[start Page excerpt]

I cannot recall Caine ever posting on TRA matters. Caine and I had an extensive private email correspondence right up until the time of her death. We shared a bit of common health history. Caine did much to raise my awareness of the plight of indigenous Americans, and I will always be grateful for that.
That said, she did not suffer those she deemed as fools lightly. I copped one of her lashings, but after calming down, had to admit I was in the wrong.
And PZ still won’t tell me how he knows the gender of his spider hordes.
(sigh) Ok, we’re doing this? Fine, I’ll be the wet blanket and say that this isn’t anywhere near a viable defamation case in the U.S. It’s all nonactionable opinion and rhetorical hyperbole. As many people have had to be told by numerous courts, someone calling you a racist/sexist/transphobe/whatever is not defamation.
(I doubt the result would be different even under U.K. law, but I don’t know enough to say. And even if it were, a UK judgment that doesn’t comply with U.S. free speech principles cannot be enforced in the U.S., so it would be worthless.)
I’m sure JK Rowling could find a lawyer — and a good one from a reputable firm — to write some pompous demand letter threatening to bring down hellfire on Strangio and the ACLU, but that doesn’t mean anything other than that JKR has enough money to hire good lawyers (who, if they are good, will be telling her “yeah, we’ll write this letter for you, but don’t expect this to go anywhere”). Neither Strangio nor the ACLU would be the least bit intimidated by such a threat. They litigate all the time, often against the U.S. government. They’re not going to be scared of a fight that would be this easy to win. I expect they’d enjoy it.
The phrase “closely aligned with white supremacists” usually indicates either membership, financial support, or some kind of direct contact, but it’s technically open to interpretation. So yes, I don’t think it’s actionable.

[end Page excerpt]

*Directions:*
a – In the comment thread, how does one commenter characterize the statements at issue under U.S. law?
b – Carry on the comment thread, starting right after its final sentence.
The data that comes after the comment thread can be ignored.

[start Given data]

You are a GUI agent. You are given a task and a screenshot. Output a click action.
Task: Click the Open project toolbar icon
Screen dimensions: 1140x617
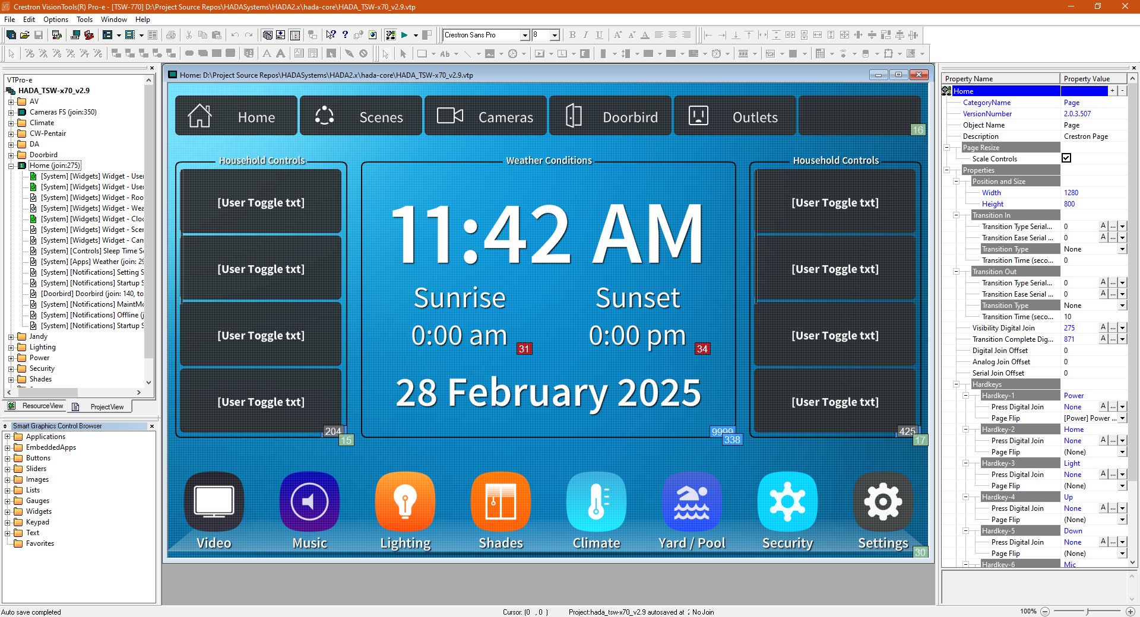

[end Given data]

*Results in order:*
a – They are nonactionable opinion and rhetorical hyperbole.

b –
I think it’s more than “technically open to interpretation.” I think your interpretation is flat-out wrong, not the “usual” interpretation if there is such a thing. I honestly don’t read Strangio’s tweet as stating or implying that JKR is a member or financial supporter of white supremacists. I think you would really have to strain to read it that way. (As for “some kind of direct contact,” that’s hopelessly vague. Saying “you talk to bad people” is not defamatory.)
And in any event, who’s a white supremacist? Is that an objectively true fact about someone? How would a court go about determining that? There are people who claim that you’re a white supremacist if you don’t support abolishing police and paying reparations; there are others who claim that you’re only a white supremacist if you literally walk around in a Klan outfit.
Strangio is a spokesperson for the ACLU, and I’d assume a human rights organization would have clearer definitions and stricter criteria on what “close alignment” and “white supremacy” mean than an average person. Their judgment carries weight. I agree it’s probably a waste of time to file any lawsuit, though.
That’s it exactly, the ACLU has to deal with Chasio internally, but they won’t. Twitter rants are the very definition of frivolous, good luck with that. She is hurting her own credibility and respectability, but the ACLU obviously doesn’t care about that. The inmates have been running the asylum for too long now.
Warning: Following post wound up riddled with TLAs (Three-Letter Acronyms).
Screechy Monkey
February 5, 2021 at 5:09 pm
Yeah, the whole style of argument (and I’m sure there’s some name for it, but I don’t know it) whereby you say:
“You support Policy X. Policy X will have Bad Outcome Y. Therefore, you are objectively pro-Y.”
is dodgy as hell.
Actually, that’s not quite the illogic going on here, but it’s close. It’s not talking about outcomes, but associations.
Instead, “You support Policy X, which is also supported by Bad People Y. Therefore, you are objectively pro-Y.”
This has, unfortunately, been a difficulty for the GCF position all along; clearly, the religious right has totally different motives for opposing any and all trans issues*. But in order to keep the TRAs from using a superficial similarity against you, you end up having to spend half of every discussion drawing that distinction.
I’ve made the analogy before to my personal opposition to male infant circumcision. It’s a foolish practice, and in edge-cases can cause lasting damage–on the whole, the harm to society is about equivalent to the pressure put on young women to start douching, another odious practice that ideally would just die out. But the moment you speak out against MIC, you wind up with MRAs to one side, and Anti-Semites on the other, all cheering you on, and everyone sane immediately gives you the side-eye for that association.
*: The GCF position on sex/gender: Women are adult human females, girls are non-adult human females, where ‘female’ is determined by reproductive organs.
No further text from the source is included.